Sunday, March 11, 2012

Getting Unique entire row records based on one unique column..

Hi,

I like to get all records(all columns) for any employee who has more than 2 unique SuggestedTraining..As simple as possible and execution (performance optimized) speed is as fast as possible.

Data:

Table structure below

Assessment Table

AssessmentID EmployeeID CourseID SuggestedTraining Date ....more columns
1 4 1 'Training 1' <date>
2 2 2 'Training 2' <date>
3 1 4 'Training 1' <date>
4 2 1 'Training 2' <date>
5 4 2 'Training 1' <date>
6 3 3 '' <date>
7 2 5 'Training 3' <date>
8 5 7 'Training 2' <date>
9 7 4 'Training 2' <date>
10 5 3 'Training 1' <date>
11 5 6 'Training 3' <date>

Desired Result:

AssessmentID EmployeeID CourseID SuggestedTraining Date
4 2 1 'Training 2' <date>
7 2 5 'Training 3' <date>
8 5 7 'Training 2' <date>
10 5 3 'Training 1' <date>
11 5 6 'Training 3' <date>

Try the example below.

Chris

Code Snippet

DECLARE @.AssessmentTable TABLE

(

AssessmentID INT,

EmployeeID INT,

CourseID INT,

SuggestedTraining VARCHAR(20)

)

INSERT INTO @.AssessmentTable(AssessmentID, EmployeeID, CourseID, SuggestedTraining)

SELECT 1, 4, 1, 'Training 1' UNION ALL

SELECT 2, 2, 2, 'Training 2' UNION ALL

SELECT 3, 1, 4, 'Training 1' UNION ALL

SELECT 4, 2, 1, 'Training 2' UNION ALL

SELECT 5, 4, 2, 'Training 1' UNION ALL

SELECT 6, 3, 3, '' UNION ALL

SELECT 7, 2, 5, 'Training 3' UNION ALL

SELECT 8, 5, 7, 'Training 2' UNION ALL

SELECT 9, 7, 4, 'Training 2' UNION ALL

SELECT 10, 5, 3, 'Training 1' UNION ALL

SELECT 11, 5, 6, 'Training 3'

SELECT at.AssessmentID,

at.EmployeeID,

at.CourseID,

at.SuggestedTraining

FROM @.AssessmentTable at

INNER JOIN (SELECT atg.EmployeeID

FROM @.AssessmentTable atg

GROUP BY atg.EmployeeID

HAVING COUNT(DISTINCT atg.SuggestedTraining) >= 2) t

ON t.EmployeeID = at.EmployeeID

|||

Hi Chris,

I cannot do the insertion because simply I do not know the data at runtime,

Code Snippet

INSERT INTO @.AssessmentTable(AssessmentID, EmployeeID, CourseID, SuggestedTraining)
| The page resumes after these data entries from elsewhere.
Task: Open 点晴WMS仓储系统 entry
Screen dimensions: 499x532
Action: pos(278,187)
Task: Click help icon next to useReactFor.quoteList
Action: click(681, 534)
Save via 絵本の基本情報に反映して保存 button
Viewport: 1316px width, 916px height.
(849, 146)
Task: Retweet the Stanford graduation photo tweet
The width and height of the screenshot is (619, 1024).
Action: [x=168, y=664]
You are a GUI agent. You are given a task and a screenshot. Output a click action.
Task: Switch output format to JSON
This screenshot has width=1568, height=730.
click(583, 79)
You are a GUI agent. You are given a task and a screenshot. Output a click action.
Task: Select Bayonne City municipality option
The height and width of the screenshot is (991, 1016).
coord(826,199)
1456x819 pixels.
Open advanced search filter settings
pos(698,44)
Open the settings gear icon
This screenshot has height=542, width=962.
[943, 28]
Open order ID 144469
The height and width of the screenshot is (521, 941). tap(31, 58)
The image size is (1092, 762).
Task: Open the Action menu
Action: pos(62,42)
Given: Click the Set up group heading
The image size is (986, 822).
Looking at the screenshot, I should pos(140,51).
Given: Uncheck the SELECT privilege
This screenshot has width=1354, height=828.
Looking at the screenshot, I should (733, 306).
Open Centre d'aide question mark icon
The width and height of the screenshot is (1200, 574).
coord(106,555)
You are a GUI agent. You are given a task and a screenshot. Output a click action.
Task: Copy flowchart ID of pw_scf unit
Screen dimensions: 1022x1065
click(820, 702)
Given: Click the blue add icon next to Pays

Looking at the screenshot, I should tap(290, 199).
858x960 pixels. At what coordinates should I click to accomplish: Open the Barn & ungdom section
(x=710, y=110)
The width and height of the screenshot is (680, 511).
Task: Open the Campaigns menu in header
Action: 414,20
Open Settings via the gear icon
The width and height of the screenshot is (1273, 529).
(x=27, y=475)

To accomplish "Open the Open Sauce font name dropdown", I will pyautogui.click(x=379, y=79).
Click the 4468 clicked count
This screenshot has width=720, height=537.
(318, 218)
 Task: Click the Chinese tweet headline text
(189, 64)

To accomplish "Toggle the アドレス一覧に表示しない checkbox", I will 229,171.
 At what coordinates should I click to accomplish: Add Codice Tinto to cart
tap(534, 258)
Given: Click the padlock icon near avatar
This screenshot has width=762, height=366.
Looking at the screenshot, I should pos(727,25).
SELECT 1, 4, 1, 'Training 1' UNION ALL

SELECT 2, 2, 2, 'Training 2' UNION ALL

SELECT 3, 1, 4, 'Training 1' UNION ALL

SELECT 4, 2, 1, 'Training 2' UNION ALL

SELECT 5, 4, 2, 'Training 1' UNION ALL

SELECT 6, 3, 3, '' UNION ALL

SELECT 7, 2, 5, 'Training 3' UNION ALL

SELECT 8, 5, 7, 'Training 2' UNION ALL

SELECT 9, 7, 4, 'Training 2' UNION ALL

SELECT 10, 5, 3, 'Training 1' UNION ALL

SELECT 11, 5, 6, 'Training 3'

The desired result is to get records (all columns) of table based on Employees having more than 2 Suggested Training, empty Suggested Training and Duplicated Training are excluded...

|||

It is just sample data Chris offered to demonstrate his suggested solution.

Run all of the code as Chris posted to verify if the solution works for you.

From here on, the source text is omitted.